Data extracted from a collection
════════════════

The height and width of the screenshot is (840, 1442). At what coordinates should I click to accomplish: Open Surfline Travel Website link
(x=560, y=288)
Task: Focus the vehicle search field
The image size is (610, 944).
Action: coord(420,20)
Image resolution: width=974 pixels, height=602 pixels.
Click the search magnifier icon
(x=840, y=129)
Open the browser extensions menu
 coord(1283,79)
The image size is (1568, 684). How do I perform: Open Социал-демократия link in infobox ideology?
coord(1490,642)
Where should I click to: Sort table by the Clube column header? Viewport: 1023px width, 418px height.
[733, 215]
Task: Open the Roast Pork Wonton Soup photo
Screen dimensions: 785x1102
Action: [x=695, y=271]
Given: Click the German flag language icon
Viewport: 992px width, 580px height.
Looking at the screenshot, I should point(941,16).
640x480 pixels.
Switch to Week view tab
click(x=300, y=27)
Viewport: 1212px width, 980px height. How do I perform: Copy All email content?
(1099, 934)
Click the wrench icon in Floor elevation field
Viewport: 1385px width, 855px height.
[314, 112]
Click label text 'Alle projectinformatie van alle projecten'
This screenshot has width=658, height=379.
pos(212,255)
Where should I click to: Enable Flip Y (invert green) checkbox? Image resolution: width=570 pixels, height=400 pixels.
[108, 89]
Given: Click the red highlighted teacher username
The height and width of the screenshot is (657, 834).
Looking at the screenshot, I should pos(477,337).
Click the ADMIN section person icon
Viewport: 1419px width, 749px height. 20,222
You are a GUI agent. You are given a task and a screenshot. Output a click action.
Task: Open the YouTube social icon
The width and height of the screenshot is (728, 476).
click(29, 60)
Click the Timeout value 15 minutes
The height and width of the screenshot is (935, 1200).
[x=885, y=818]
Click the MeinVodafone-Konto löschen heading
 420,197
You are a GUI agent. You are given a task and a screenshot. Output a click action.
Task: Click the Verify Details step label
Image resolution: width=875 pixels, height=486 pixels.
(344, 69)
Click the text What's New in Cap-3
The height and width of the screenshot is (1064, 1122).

════════════════

Every line from the one containing "Task: Click the Verify Details step label" through the last line of the entries must be written out verbatim, and no other line.

Task: Click the Verify Details step label
Image resolution: width=875 pixels, height=486 pixels.
(344, 69)
Click the text What's New in Cap-3
The height and width of the screenshot is (1064, 1122).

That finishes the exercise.